## [EXERCISE INSTRUCTIONS]
All lines from the one with "You are a GUI" to the end of the entries below must be written out exactly. Leave out any other line.
Top of EXCERPTED RECORDS
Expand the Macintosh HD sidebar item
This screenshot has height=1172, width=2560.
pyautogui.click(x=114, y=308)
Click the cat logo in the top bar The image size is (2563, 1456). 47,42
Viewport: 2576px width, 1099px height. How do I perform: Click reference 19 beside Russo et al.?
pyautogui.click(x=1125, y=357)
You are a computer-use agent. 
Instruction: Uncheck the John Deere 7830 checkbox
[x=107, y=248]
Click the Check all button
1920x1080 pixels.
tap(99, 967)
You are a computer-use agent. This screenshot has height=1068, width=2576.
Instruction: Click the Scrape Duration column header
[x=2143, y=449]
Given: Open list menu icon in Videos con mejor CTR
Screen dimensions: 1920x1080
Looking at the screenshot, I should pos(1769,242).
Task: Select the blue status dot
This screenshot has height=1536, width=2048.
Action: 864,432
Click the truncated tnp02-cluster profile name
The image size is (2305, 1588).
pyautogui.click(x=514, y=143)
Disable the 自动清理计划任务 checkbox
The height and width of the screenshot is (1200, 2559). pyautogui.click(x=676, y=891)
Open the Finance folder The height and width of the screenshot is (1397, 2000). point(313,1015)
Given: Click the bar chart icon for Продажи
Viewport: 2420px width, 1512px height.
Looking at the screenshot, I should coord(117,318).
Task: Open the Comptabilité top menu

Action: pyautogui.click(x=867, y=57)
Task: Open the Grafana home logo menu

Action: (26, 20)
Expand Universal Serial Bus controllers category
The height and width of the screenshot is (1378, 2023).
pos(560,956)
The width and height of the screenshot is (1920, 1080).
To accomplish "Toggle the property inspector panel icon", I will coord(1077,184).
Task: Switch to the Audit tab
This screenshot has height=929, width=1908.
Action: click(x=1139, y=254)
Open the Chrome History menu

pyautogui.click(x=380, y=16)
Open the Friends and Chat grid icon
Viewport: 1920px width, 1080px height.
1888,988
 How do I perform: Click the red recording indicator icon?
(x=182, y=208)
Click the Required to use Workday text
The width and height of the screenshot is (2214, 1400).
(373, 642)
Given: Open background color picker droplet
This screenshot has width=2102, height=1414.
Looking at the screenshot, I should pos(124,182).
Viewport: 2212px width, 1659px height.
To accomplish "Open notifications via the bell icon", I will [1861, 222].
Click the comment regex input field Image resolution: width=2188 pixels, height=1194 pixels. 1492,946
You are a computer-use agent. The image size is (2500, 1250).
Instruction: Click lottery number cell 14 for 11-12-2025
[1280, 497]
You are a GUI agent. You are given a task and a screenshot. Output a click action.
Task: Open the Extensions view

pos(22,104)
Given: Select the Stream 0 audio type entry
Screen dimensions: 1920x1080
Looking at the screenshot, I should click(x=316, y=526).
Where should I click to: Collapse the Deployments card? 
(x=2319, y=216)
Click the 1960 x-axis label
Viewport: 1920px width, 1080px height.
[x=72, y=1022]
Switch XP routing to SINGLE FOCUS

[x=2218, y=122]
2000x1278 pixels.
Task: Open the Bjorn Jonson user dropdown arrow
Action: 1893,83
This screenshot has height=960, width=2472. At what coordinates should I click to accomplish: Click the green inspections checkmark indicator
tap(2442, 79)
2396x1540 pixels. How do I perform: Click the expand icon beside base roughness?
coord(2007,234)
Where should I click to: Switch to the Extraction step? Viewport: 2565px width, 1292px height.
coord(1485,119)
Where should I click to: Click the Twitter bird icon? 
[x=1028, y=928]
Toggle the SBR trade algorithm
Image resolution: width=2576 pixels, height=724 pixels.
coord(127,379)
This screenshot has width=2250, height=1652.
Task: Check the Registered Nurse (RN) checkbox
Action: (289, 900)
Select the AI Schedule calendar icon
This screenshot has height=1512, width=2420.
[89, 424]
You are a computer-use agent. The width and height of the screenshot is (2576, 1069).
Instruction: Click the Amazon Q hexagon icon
Bottom of EXCERPTED RECORDS
## [SOLUTION TO THIS TASK]
You are a GUI agent. You are given a task and a screenshot. Output a click action.
Task: Open the Extensions view

pos(22,104)
Given: Select the Stream 0 audio type entry
Screen dimensions: 1920x1080
Looking at the screenshot, I should click(x=316, y=526).
Where should I click to: Collapse the Deployments card? 
(x=2319, y=216)
Click the 1960 x-axis label
Viewport: 1920px width, 1080px height.
[x=72, y=1022]
Switch XP routing to SINGLE FOCUS

[x=2218, y=122]
2000x1278 pixels.
Task: Open the Bjorn Jonson user dropdown arrow
Action: 1893,83
This screenshot has height=960, width=2472. At what coordinates should I click to accomplish: Click the green inspections checkmark indicator
tap(2442, 79)
2396x1540 pixels. How do I perform: Click the expand icon beside base roughness?
coord(2007,234)
Where should I click to: Switch to the Extraction step? Viewport: 2565px width, 1292px height.
coord(1485,119)
Where should I click to: Click the Twitter bird icon? 
[x=1028, y=928]
Toggle the SBR trade algorithm
Image resolution: width=2576 pixels, height=724 pixels.
coord(127,379)
This screenshot has width=2250, height=1652.
Task: Check the Registered Nurse (RN) checkbox
Action: (289, 900)
Select the AI Schedule calendar icon
This screenshot has height=1512, width=2420.
[89, 424]
You are a computer-use agent. The width and height of the screenshot is (2576, 1069).
Instruction: Click the Amazon Q hexagon icon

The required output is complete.